**Exercise objective:** Starting at the line that holds "Open the EtcetEra Forum breadcrumb", restate every line word for word up to and including the last one in the listing below, and omit all pictures.

**Material supplied:**
╭──

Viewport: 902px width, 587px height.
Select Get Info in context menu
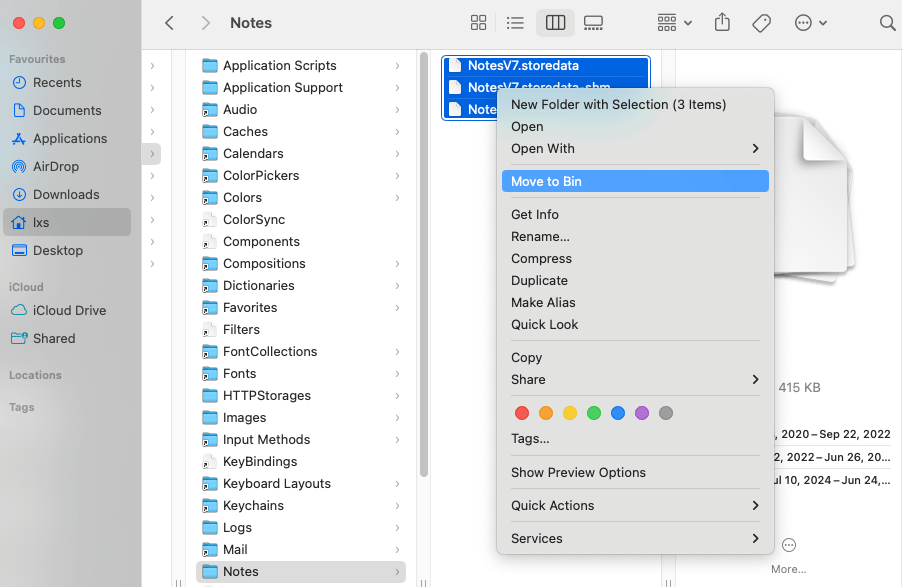point(535,215)
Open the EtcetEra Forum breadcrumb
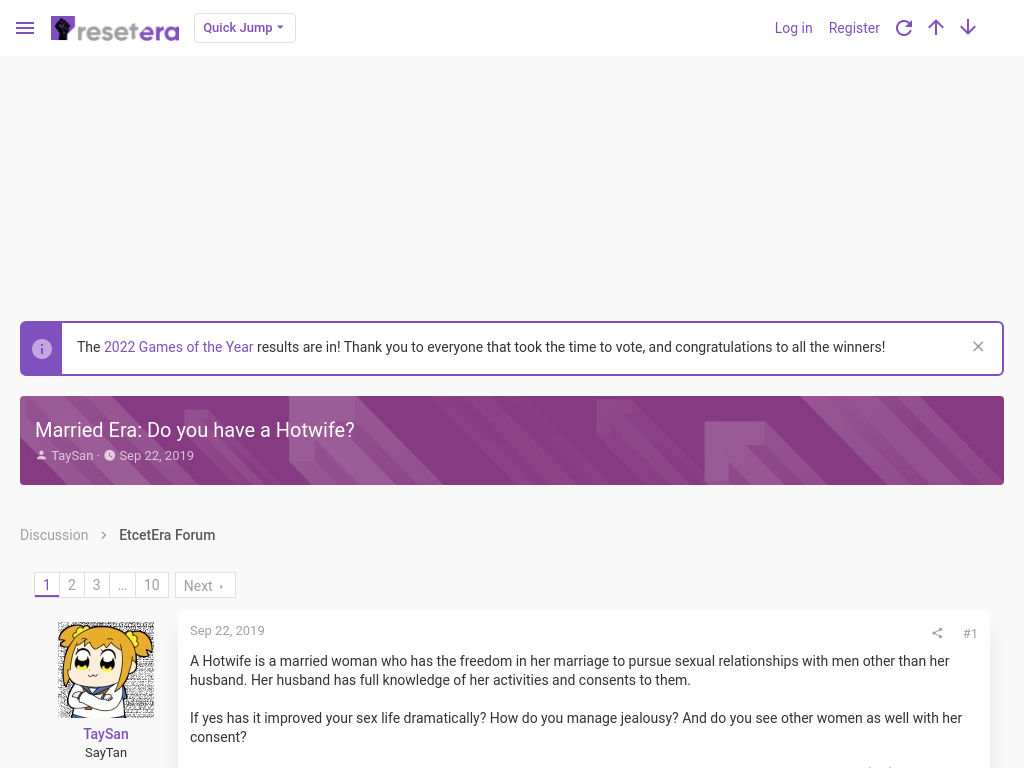 [x=167, y=535]
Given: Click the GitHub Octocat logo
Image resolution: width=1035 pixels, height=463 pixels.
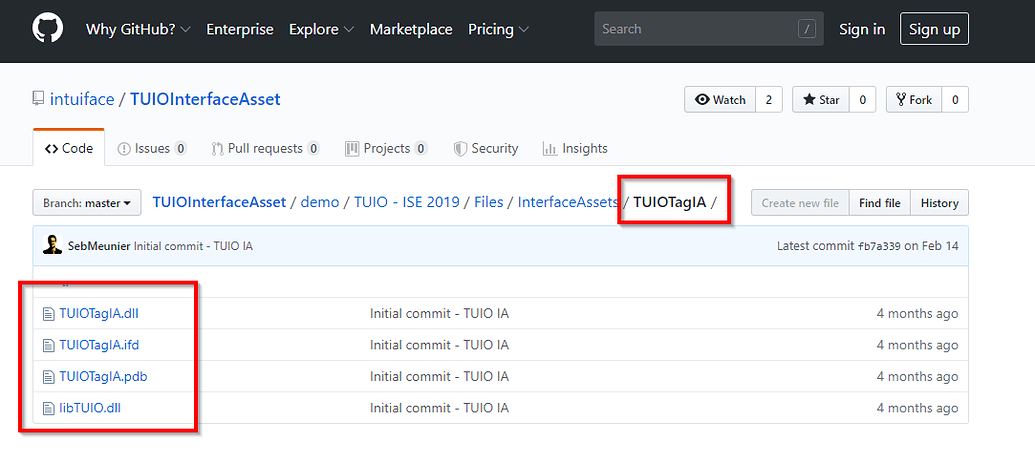Looking at the screenshot, I should click(47, 29).
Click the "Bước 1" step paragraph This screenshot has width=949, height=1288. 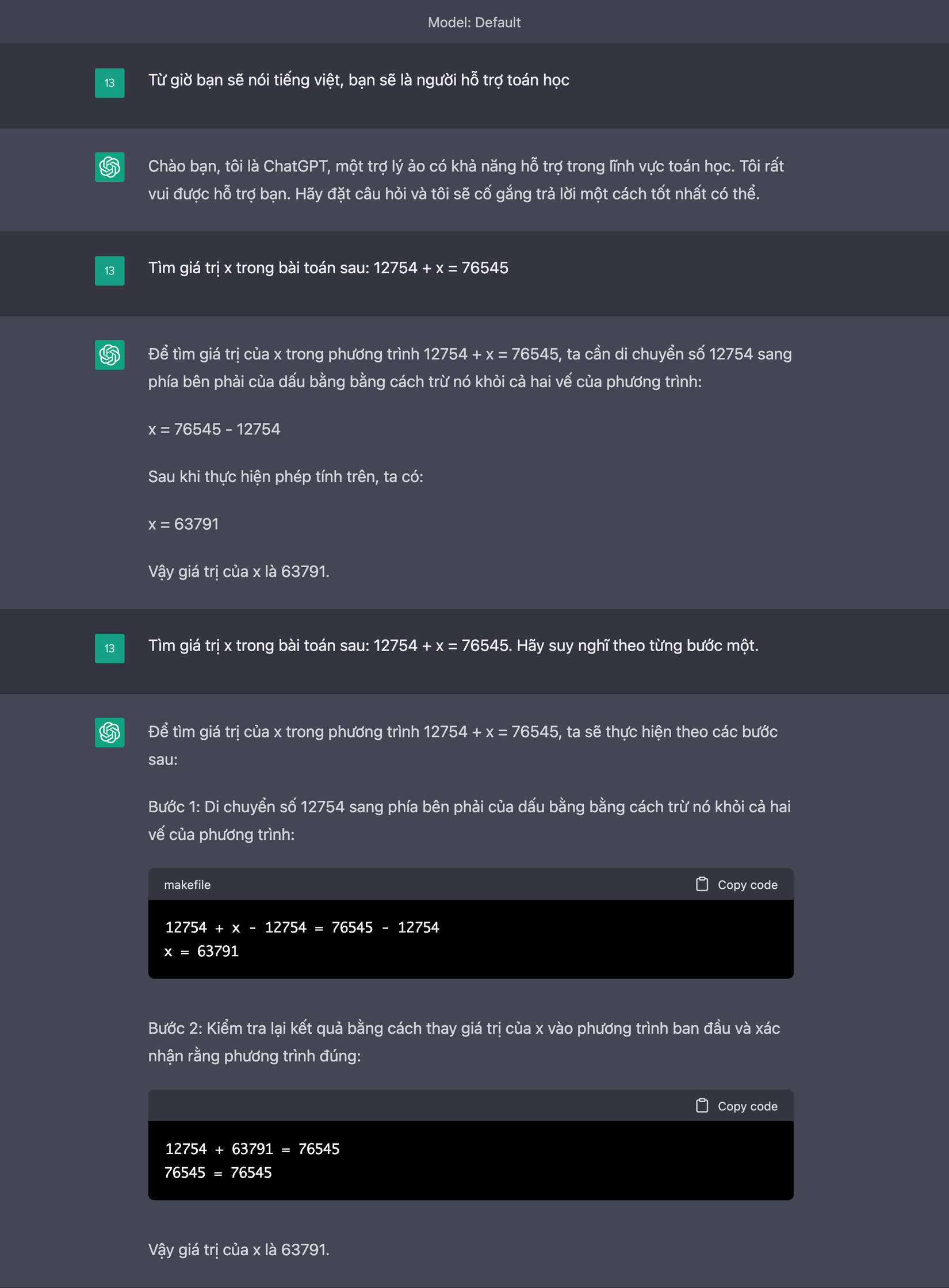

╰──

**Response to this task:**
Open the EtcetEra Forum breadcrumb
 [x=167, y=535]
Given: Click the GitHub Octocat logo
Image resolution: width=1035 pixels, height=463 pixels.
Looking at the screenshot, I should click(47, 29).
Click the "Bước 1" step paragraph This screenshot has width=949, height=1288. 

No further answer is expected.